◆ Directions for this task
Output only the lines that run from the line holding "This screenshot has width=559, height=331." to the end of the entries, both ends included, and skip the pictures.

(Collected data entries)
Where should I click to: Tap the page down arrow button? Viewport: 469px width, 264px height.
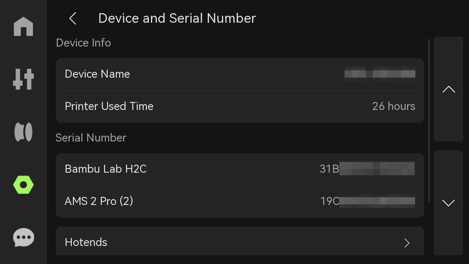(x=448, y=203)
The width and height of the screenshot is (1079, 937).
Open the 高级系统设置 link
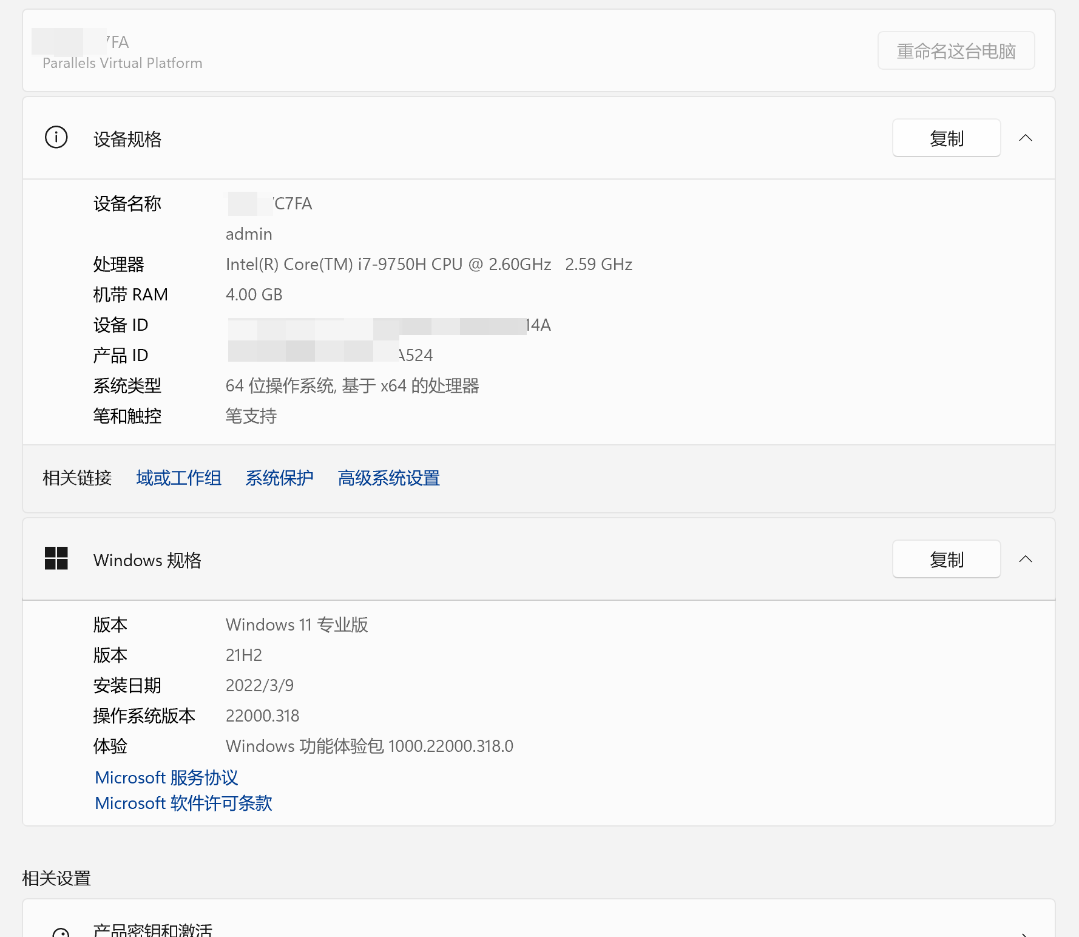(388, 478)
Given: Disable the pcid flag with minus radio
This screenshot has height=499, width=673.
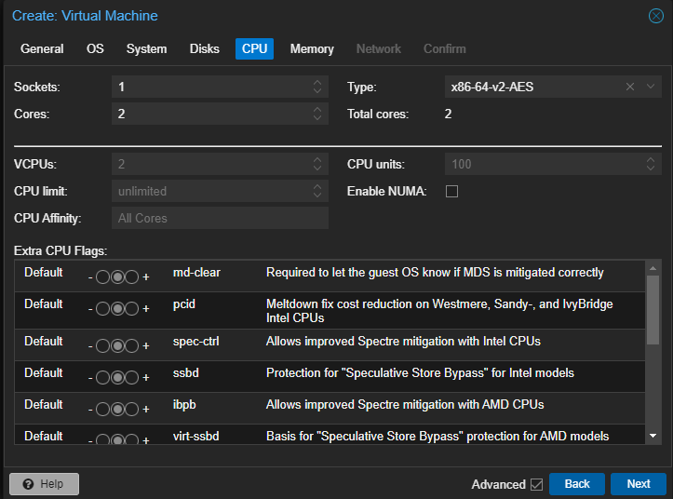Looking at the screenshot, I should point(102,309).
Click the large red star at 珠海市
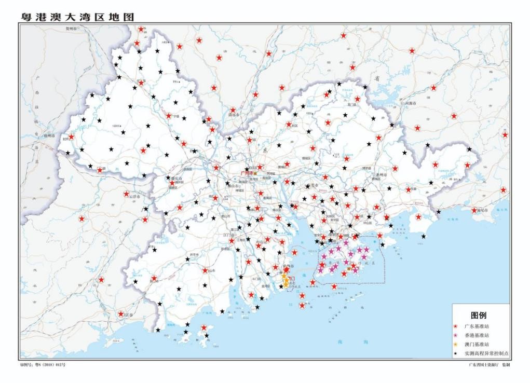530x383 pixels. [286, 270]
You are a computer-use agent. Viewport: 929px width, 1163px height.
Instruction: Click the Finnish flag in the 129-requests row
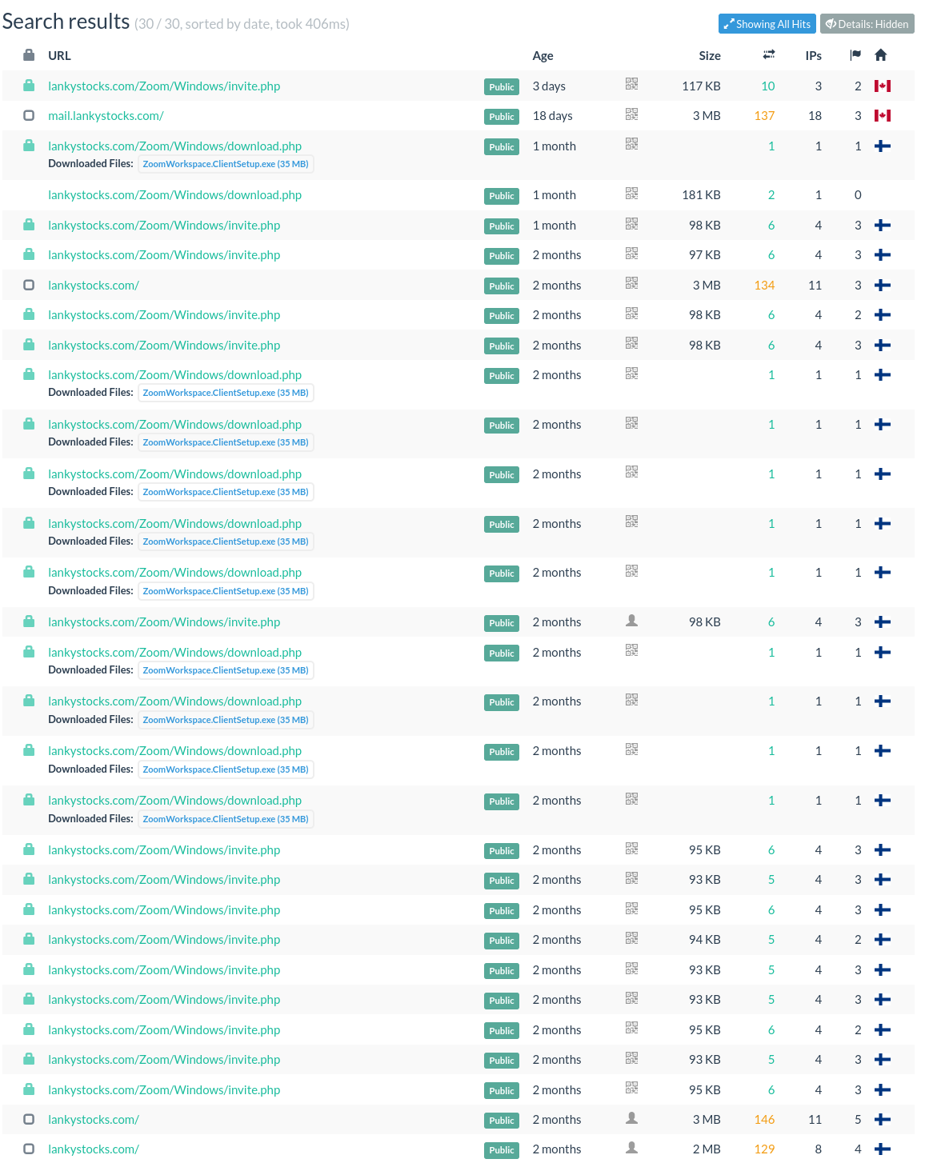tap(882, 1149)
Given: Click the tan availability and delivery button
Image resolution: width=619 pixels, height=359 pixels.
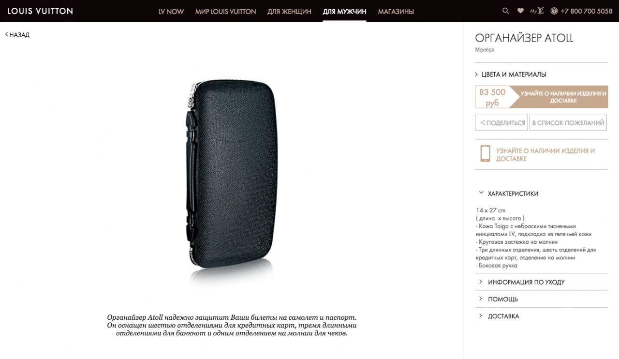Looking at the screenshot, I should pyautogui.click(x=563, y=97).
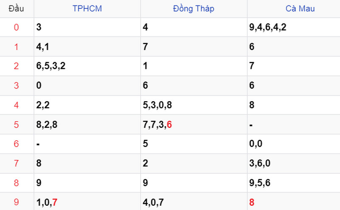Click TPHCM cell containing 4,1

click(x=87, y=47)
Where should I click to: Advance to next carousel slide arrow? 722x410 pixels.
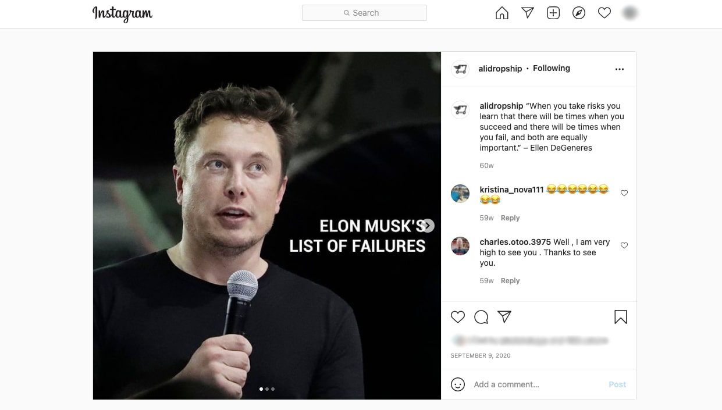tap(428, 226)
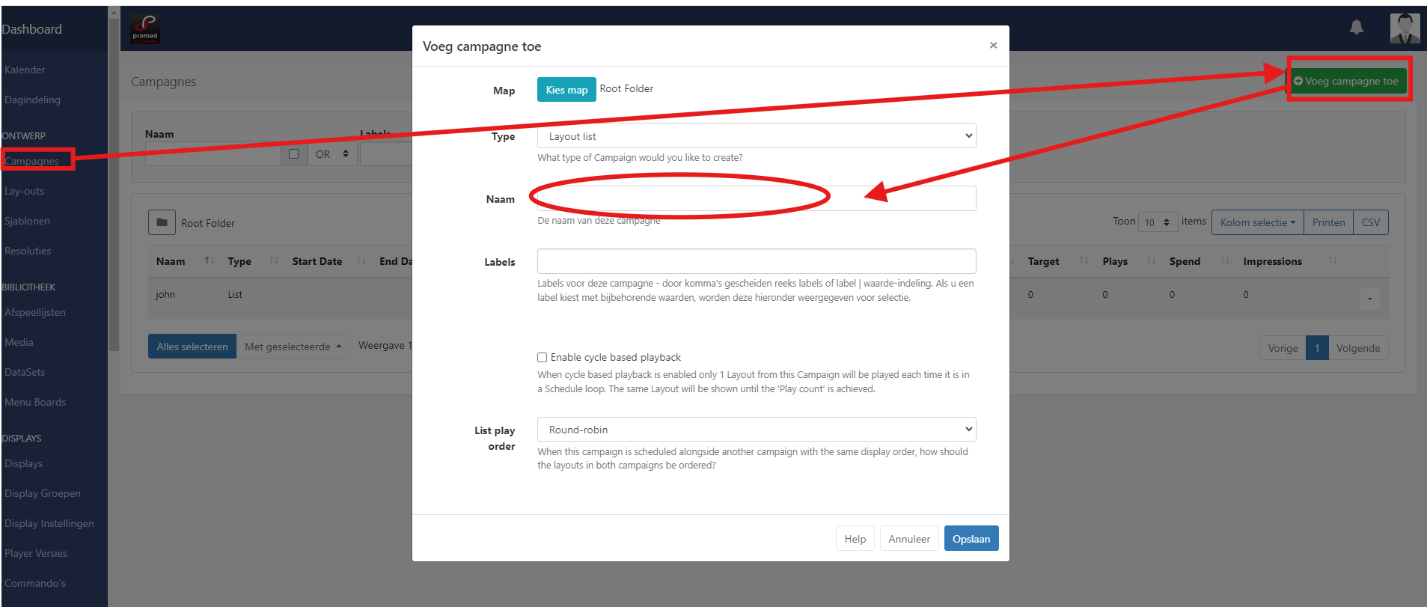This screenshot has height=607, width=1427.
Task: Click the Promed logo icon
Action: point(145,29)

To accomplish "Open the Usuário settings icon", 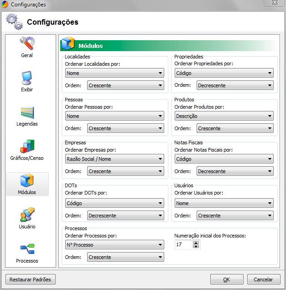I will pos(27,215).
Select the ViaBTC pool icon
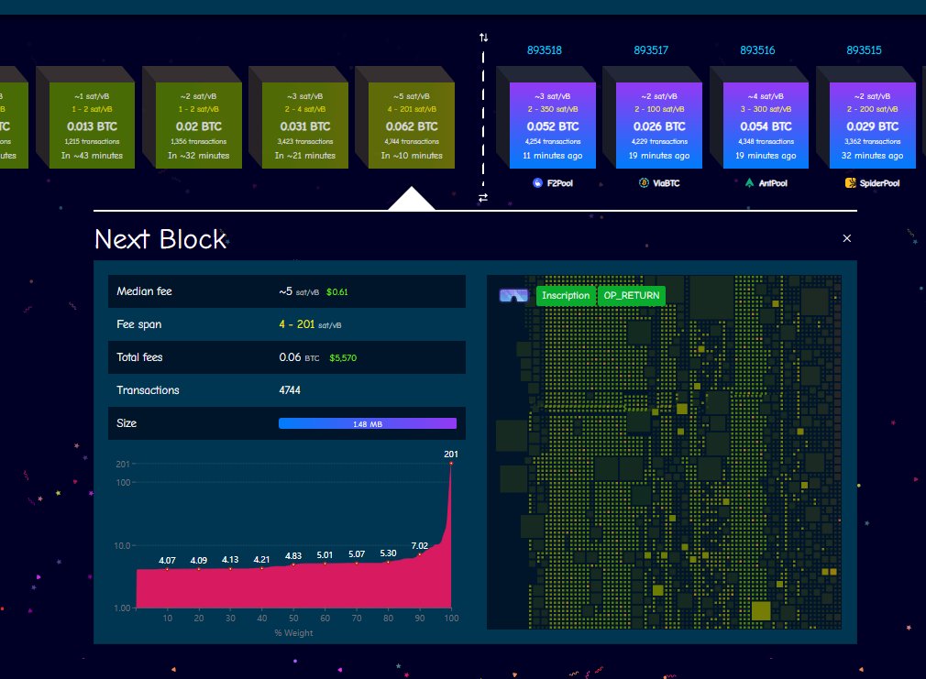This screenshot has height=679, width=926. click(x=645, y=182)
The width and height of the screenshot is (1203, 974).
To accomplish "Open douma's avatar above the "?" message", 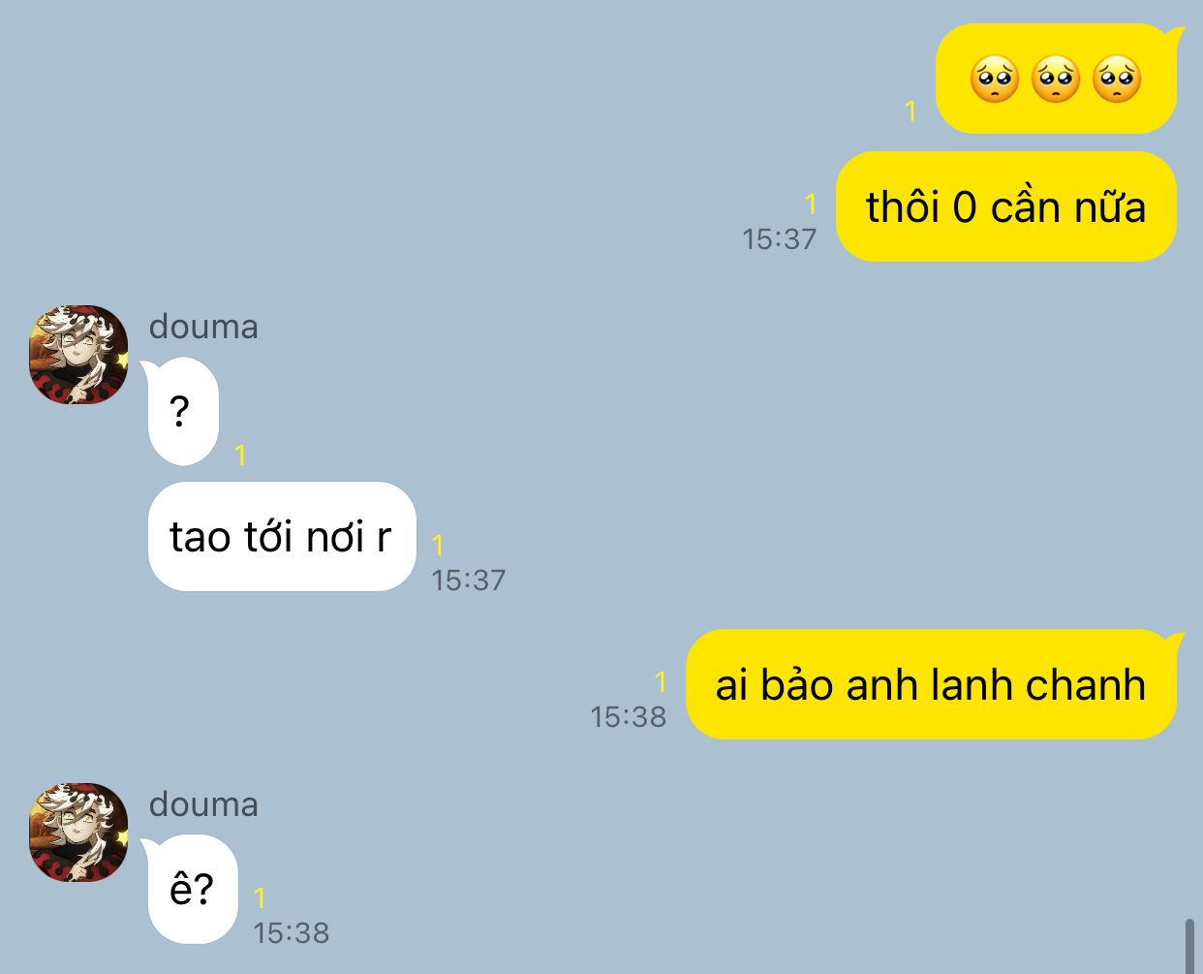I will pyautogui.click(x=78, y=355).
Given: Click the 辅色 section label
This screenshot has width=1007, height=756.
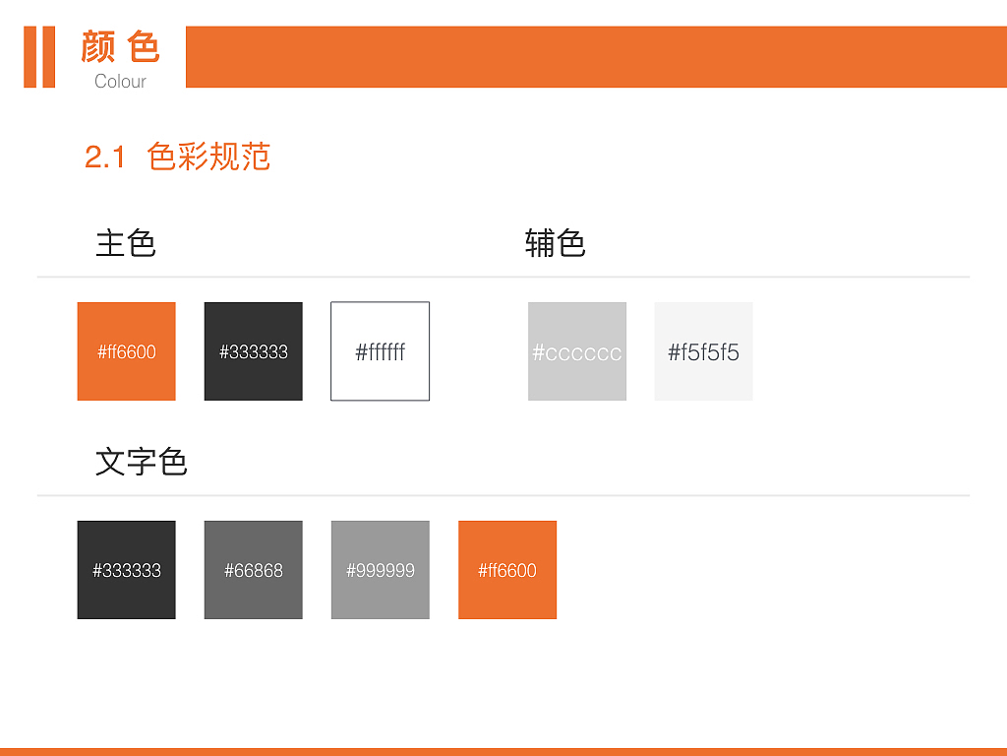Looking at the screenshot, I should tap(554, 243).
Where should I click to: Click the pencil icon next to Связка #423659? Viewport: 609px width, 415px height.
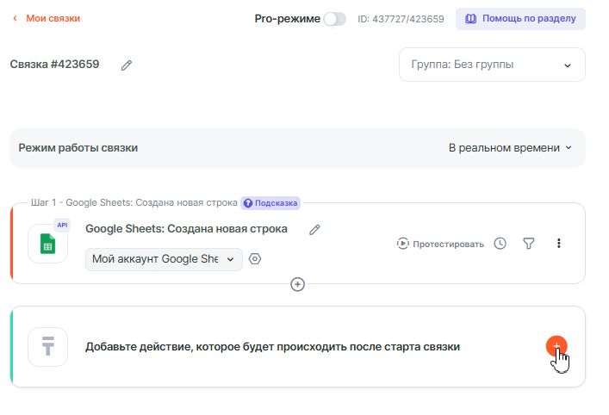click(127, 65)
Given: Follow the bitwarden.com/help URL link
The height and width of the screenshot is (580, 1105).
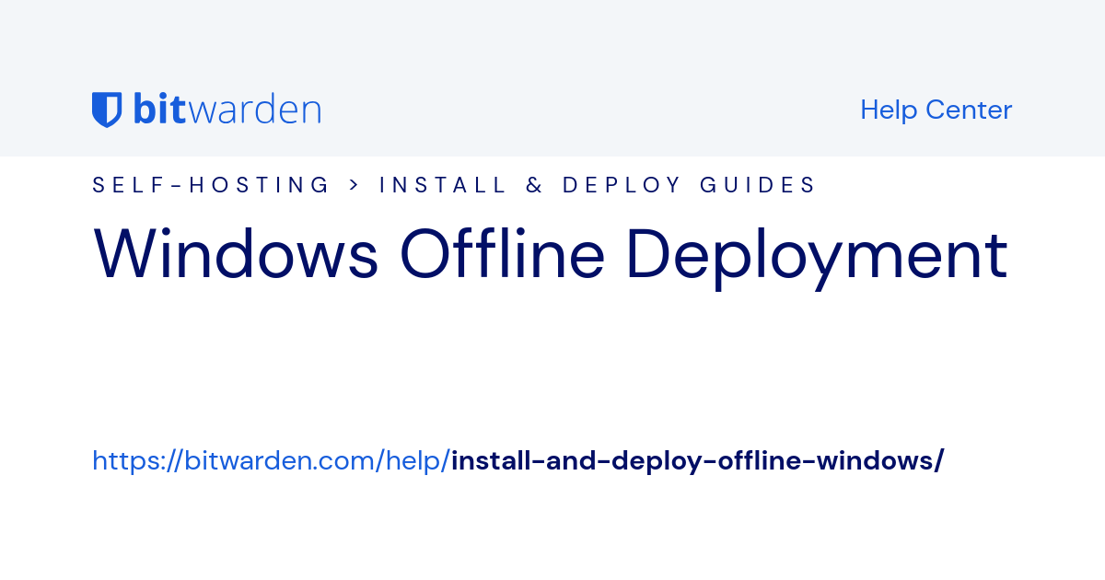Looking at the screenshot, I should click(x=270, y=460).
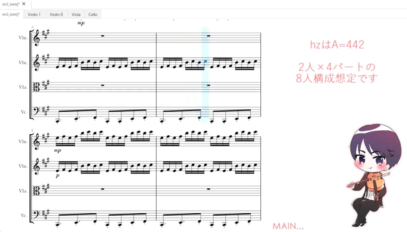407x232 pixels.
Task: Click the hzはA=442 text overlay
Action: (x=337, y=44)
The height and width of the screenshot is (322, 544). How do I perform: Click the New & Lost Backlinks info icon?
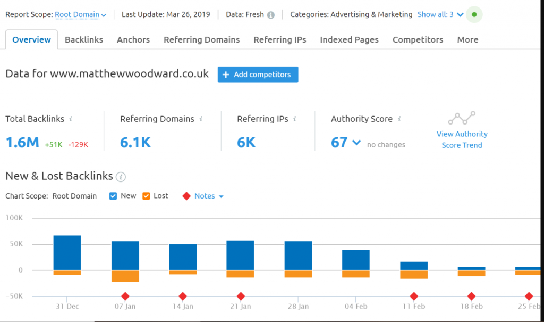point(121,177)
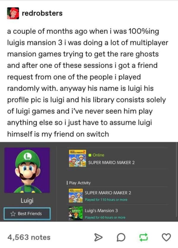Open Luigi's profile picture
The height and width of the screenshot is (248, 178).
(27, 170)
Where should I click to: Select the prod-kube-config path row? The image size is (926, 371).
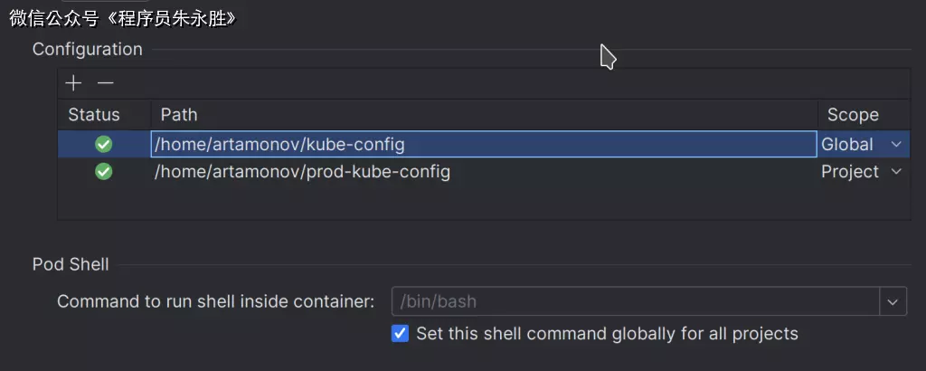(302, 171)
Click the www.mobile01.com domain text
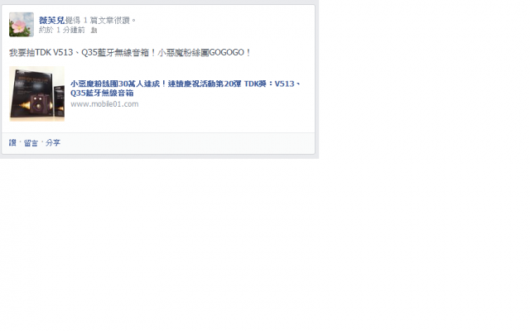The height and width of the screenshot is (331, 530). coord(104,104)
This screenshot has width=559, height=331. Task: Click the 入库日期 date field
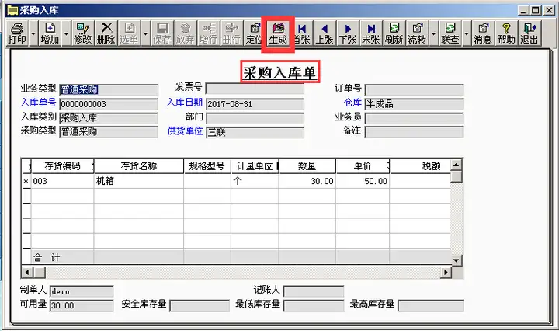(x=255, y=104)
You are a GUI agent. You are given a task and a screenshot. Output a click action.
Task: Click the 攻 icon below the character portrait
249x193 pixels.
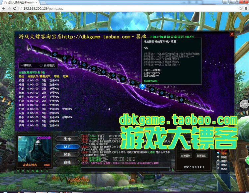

◆ Output for this exercise
This screenshot has width=559, height=331. Task: Click the 入库日期 date field
(x=255, y=104)
You are a GUI agent. You are given a task and a screenshot. Output a click action.
Task: Click the 攻 icon below the character portrait
249x193 pixels.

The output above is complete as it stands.